Film bouleversant sur la perte et son corollaire, la renaissance, Shara met en scène une famille d'artisans, dont l'un des enfants disparaît soudainement, au détour d'une rue, comme enlevé par les dieux. Les années passent. Shu ne parvient pas à faire le deuil de son frère jumeau. La naissance d'un autre enfant et pour Shu, devenu adolescent, d'un amour régénèrent peu à peu cette communauté meurtrie.
Dès sa magnifique séquence d'ouverture, le film instaure un climat étrange. Le surnaturel investit d'emblée le cadre, grâce à un long plan séquence, où la caméra, portée à l'épaule, fait planer sur les personnages son ombre inquiétante. Un œil omniscient, appartenant au divin, domine la scène. La caméra marche sur les talons des garçonnets qui s'adonnent avec insouciance au jeu, par une chaude journée d'été.. Ces travellings aériens figurent la présence de l'immatériel. La menace latente trouve son acmé avec la disparition de l'enfant, scène qui frappe par son caractère fulgurant et éminemment anxiogène.

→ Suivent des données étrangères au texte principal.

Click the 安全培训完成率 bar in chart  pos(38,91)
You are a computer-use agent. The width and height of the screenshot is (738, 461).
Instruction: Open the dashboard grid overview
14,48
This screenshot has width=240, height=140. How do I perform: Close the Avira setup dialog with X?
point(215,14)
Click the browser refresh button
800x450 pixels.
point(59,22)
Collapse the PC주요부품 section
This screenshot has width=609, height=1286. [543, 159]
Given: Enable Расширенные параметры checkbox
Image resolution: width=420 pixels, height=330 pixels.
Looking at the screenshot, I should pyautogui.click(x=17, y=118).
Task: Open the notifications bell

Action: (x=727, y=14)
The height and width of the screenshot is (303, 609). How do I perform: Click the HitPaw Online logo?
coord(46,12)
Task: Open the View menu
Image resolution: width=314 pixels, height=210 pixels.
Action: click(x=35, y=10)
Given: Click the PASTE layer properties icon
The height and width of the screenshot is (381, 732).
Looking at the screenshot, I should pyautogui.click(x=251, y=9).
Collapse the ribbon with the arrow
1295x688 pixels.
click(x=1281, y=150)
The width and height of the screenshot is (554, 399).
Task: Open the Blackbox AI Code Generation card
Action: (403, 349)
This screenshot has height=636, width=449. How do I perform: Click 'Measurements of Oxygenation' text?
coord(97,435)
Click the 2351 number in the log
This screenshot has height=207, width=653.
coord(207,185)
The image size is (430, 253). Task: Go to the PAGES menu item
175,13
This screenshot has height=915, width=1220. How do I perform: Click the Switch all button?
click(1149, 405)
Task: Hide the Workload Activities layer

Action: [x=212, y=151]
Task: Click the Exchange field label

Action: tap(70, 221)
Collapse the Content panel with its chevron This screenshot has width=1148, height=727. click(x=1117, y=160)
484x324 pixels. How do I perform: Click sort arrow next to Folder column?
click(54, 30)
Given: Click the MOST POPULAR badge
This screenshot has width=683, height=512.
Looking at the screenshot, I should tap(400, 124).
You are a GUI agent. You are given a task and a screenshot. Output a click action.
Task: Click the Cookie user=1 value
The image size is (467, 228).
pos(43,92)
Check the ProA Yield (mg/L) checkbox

Le film, à la structure circulaire, se referme sur la même séquence. Un cycle s'achève. Si les enfants ont disparu à l'image, la bande son reprend leurs babillages. Le film est définitivement habité par les esprits. Shara est fortement imprégné par le bouddhisme. L'absence de compréhension immédiate des nombreuses références culturelles et religieuses qui émaillent le récit ne nuit en rien à la vision du film, tant ses thématiques sont universelles. Il s'agit avant tout de l'histoire de personnes qui se reconstruisent, après un traumatisme. Du récit mâtiné de surnaturel, on passe à la chronique. Le film s'attarde avec pudeur et sensibilité sur les relations entre les personnages. Afin d'exorciser leurs démons, tous doivent, au préalable, accomplir un cheminement intérieur. Shu se libère peu à peu de sa culpabilité, au contact de Shun, une camarade de classe, aux origines complexes.
Le point culminant du film reste la fête de Basara, où les habitants de Nara s'abandonnent à des danses frénétiques, parés de tenues éclatantes et de maquillages criards. Visuellement à couper le souffle, cette scène nodale demeure l'un des moments les plus forts du film. Kawase filme au plus près ces corps en proie à une transe mystérieuse. La musique obsédante, la saccade des gestes conduisent au climax : une averse d'une violence inouïe déferle sur les danseurs. Libératrice, cette danse fait figure d'exutoire. Les mauvais esprits chassés, la vie reprend son cours.
Le regard du spectateur se retrouve régénéré à son tour par le pouvoir du cinéma de Naomi Kawase, qui déploie sa syntaxe subtile. Cette cinéaste sensible et passionnante mérite plus que jamais d'être suivie.